К критике в свой адрес он всегда относился с чрезмерным доверием, торопился признать правоту критикующего. Помню, как молодой Игорь Ефимов на какой-то публичной встрече сказал ему что-то вроде: вы вот хвалитесь искренностью, откровенностью, но на самом деле искренность очень трудная вещь, и вы совсем не так уж искренни… Конецкий тут же согласился, хотя прозвучало это в устах Ефимова достаточно грубо — наскоком начинающего на признанного. Да и по сути это было совершенно неверно. Год от году в книгах Конецкого нарастала и нарастала беспощадная к себе откровенность; он не рисовался ею, наоборот — будто нарочно подставлялся обличителям своими героями и их признаниями, способными всякого из них лишить ореола несгибаемого борца. Но борцами наши читатели были давно сыты. И книги Конецкого расходились замечательно — в те времена, когда еще их возможно было купить.

В наших отношениях еще долго царила напряженность. Я чувствовала его расположение ко мне, но Виктор был закрытый человек, тосковавший, мне кажется, по дружбе, но недоверчивый и прикрывавшийся панцирем сурового морского волка. Дружеская открытость давалась ему с трудом, а вернее, и вовсе не давалась. Впрочем, может быть, это было лишь в моем случае, то есть то была скованность в отношениях с женским полом? Кто-то меня услужливо предупредил, что он почти женоненавистник, и я тем более остерегалась «влезать в друзья».

Но как-то все же получилось, что я стала бывать у него дома; помогло, видимо, то, что в его доме была тогда литфондовская поликлиника. И, значит, был предлог зайти. Я познакомилась и с его братом Олегом, и с его обаятельной мамой Любовью Дмитриевной. Виктор, мне кажется, не просто был к ней привязан (хотя они, естественно, время от времени ворчали друг на друга), но и гордился ею — ее мужеством и волей, проявленными в ужасные месяцы блокады и во время эвакуации. С какой любовью он написал о ней в «Ледяных брызгах», превосходной своей книге, составленной по дневникам!
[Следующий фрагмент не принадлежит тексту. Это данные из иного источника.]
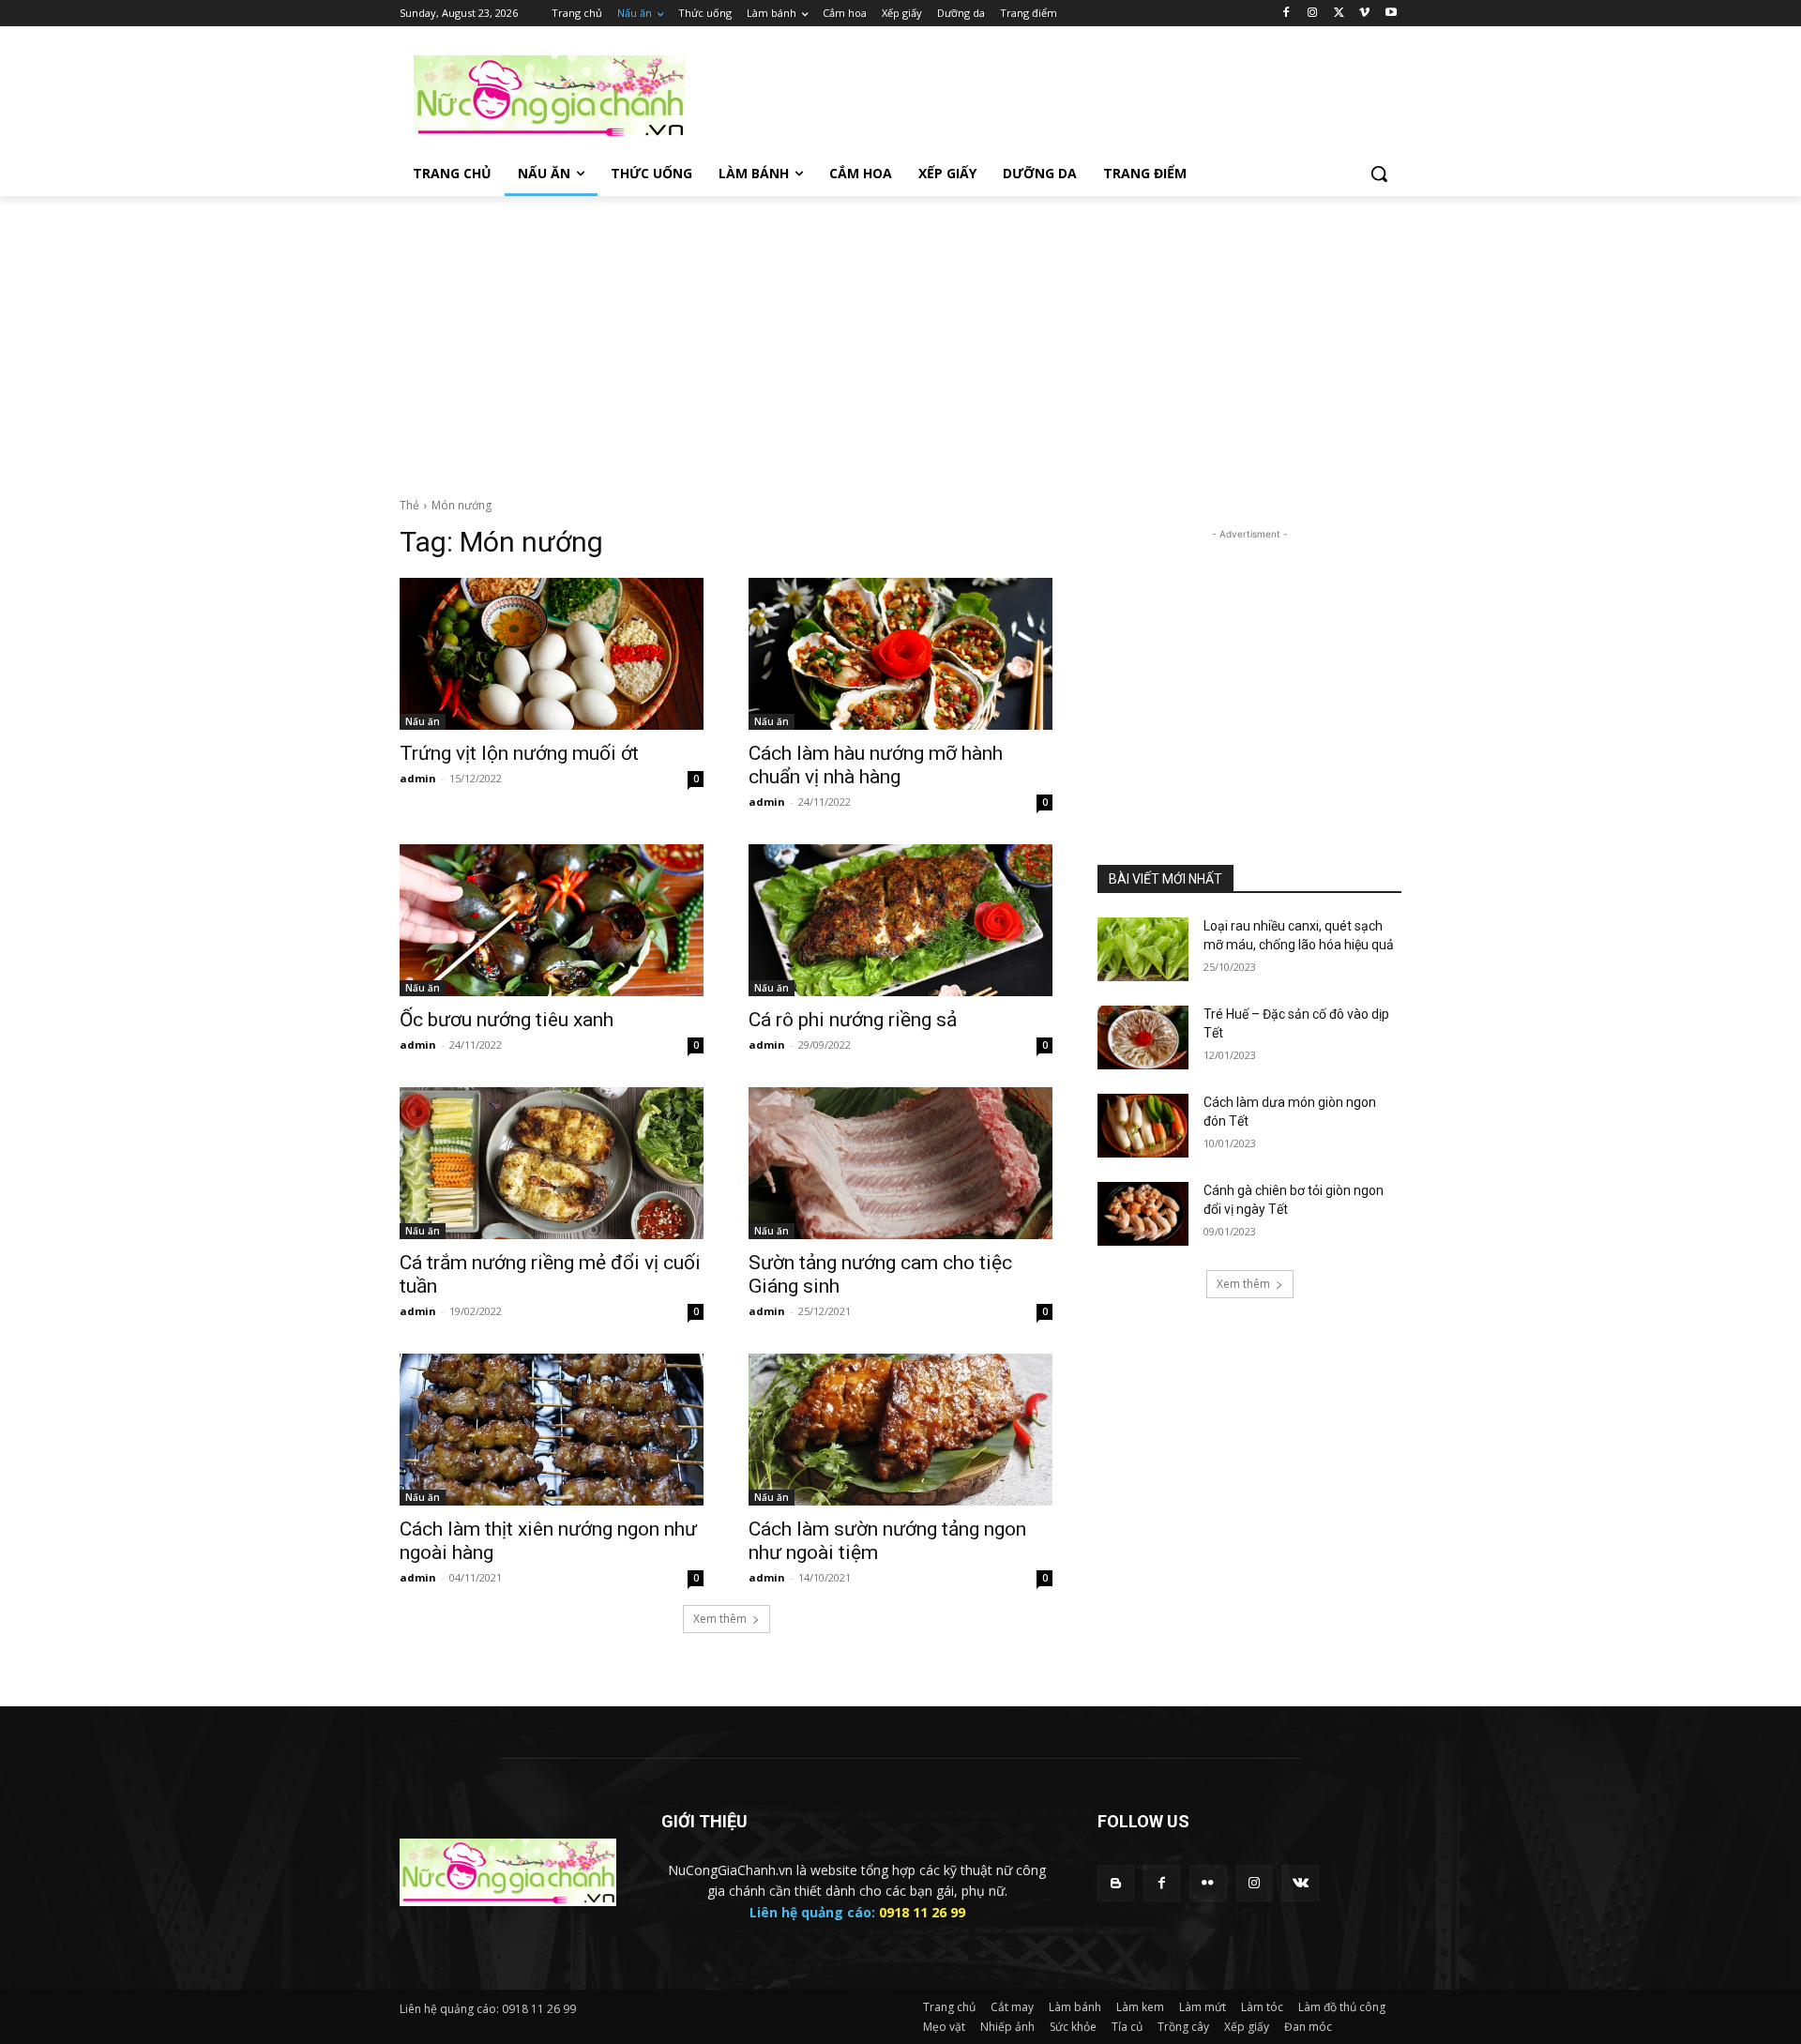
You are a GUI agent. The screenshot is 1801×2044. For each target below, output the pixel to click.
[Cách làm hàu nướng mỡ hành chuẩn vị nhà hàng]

Помню, как однажды по просьбе Виктора мы вместе с Л. Д. пошли в кинотеатр; смотрели знаменитый фильм Клода Лелюша «Мужчина и женщина». Потом долго шли пешком, обсуждая увиденное, и я запомнила горечь, с которой Л. Д. сказала вдруг: «А ведь Виктор давно никого не любит, никого. Это так страшно…»

Просторная комната его была выдержана в морском колорите: карта на стене, модель парусника, рында, компас. Но со временем стены все больше начали заполнять замечательные его акварели — цветы, цветы, пейзажи… Нарядно-радостные, светлые тона акварелей так контрастировали с невеселостью и скептицизмом хозяина! Ибо автора многих искрометно-веселых рассказов и комедийных киносценариев трудно было назвать оптимистом. Он рано начал говорить о своей немолодости, неудачах; не спрашивая меня никогда ни о чем личном, он переносил и на меня сострадание, в котором я, по складу своему (да и по судьбе), редко нуждалась…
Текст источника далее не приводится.